DESCRIPTION OF THE TASK:
Reproduce exactly, and exclusively, the lines from the line containing "Where should I click to: Pin" through the final line of the listing below.

*** Block opens ***

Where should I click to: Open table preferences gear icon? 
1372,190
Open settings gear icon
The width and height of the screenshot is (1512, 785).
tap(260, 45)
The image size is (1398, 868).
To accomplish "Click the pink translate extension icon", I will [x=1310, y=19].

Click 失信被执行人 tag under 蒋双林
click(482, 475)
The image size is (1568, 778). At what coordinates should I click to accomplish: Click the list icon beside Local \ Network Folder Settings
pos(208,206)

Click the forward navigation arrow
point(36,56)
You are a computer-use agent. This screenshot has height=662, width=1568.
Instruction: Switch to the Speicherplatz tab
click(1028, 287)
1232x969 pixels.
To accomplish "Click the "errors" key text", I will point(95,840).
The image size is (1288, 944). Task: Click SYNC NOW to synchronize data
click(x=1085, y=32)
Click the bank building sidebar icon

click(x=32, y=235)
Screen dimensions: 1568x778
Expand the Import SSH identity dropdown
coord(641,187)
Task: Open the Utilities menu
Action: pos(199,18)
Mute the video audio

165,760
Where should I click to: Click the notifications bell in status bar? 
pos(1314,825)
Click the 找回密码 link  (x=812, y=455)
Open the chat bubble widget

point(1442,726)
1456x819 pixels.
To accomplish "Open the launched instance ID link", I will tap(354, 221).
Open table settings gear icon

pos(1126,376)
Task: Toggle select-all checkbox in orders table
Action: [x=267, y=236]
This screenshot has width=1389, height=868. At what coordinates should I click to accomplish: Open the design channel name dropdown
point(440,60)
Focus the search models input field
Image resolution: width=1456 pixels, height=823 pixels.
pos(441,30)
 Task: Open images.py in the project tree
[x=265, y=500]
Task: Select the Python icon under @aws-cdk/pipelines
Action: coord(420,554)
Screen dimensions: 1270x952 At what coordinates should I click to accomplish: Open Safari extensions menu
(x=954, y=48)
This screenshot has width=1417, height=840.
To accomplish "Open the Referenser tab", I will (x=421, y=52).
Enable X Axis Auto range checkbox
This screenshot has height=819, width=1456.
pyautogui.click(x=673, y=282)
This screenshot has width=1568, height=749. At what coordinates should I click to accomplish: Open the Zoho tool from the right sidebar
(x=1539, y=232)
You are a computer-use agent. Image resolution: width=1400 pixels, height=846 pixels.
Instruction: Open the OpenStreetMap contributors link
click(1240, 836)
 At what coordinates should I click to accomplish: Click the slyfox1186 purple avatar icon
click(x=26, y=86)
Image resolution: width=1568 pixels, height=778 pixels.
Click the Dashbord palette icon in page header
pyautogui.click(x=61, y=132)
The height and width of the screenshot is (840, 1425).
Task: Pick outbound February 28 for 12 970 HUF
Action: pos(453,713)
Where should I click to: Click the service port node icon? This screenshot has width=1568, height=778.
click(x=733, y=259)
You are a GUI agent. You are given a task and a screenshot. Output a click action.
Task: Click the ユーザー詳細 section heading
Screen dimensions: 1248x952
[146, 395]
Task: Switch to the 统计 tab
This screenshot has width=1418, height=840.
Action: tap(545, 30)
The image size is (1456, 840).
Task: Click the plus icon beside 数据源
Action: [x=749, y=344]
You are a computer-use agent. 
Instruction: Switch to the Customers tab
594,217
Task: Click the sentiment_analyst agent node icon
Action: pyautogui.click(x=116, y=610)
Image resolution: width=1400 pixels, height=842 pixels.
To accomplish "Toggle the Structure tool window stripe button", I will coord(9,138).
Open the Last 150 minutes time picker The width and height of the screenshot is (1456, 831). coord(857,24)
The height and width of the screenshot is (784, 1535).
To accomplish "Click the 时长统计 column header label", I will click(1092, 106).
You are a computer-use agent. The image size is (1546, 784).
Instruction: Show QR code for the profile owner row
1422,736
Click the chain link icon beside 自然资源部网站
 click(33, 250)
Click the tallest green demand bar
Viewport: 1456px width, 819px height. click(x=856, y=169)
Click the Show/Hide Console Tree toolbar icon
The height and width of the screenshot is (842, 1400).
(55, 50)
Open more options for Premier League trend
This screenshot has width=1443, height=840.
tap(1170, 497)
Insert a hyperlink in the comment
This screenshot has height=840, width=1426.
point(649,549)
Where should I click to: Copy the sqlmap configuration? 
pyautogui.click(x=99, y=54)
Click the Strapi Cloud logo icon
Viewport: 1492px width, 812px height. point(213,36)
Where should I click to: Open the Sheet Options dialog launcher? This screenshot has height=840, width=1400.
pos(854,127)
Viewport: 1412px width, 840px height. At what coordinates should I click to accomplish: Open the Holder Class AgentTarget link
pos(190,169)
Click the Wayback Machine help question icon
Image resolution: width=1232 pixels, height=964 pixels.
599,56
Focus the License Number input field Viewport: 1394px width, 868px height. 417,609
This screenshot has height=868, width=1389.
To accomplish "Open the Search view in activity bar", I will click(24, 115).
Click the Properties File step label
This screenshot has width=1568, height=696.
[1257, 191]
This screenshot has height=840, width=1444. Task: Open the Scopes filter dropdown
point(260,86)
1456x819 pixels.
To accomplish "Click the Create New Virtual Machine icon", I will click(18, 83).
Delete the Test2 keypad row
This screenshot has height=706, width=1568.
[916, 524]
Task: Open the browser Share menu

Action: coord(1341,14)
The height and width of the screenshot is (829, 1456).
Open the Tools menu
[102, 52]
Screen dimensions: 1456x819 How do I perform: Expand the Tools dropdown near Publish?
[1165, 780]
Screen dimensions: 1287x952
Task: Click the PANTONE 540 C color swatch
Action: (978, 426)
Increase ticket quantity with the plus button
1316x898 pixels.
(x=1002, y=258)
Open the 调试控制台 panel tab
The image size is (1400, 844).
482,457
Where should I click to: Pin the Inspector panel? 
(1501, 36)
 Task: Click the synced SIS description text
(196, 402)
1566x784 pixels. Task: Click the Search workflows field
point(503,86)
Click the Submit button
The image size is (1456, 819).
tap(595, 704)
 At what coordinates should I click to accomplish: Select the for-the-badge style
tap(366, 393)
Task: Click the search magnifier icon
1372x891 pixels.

*** Block closes ***

ANSWER TO THIS TASK:
Where should I click to: Pin the Inspector panel? 
(1501, 36)
 Task: Click the synced SIS description text
(196, 402)
1566x784 pixels. Task: Click the Search workflows field
point(503,86)
Click the Submit button
The image size is (1456, 819).
tap(595, 704)
 At what coordinates should I click to accomplish: Select the for-the-badge style
tap(366, 393)
Task: Click the search magnifier icon
1372x891 pixels.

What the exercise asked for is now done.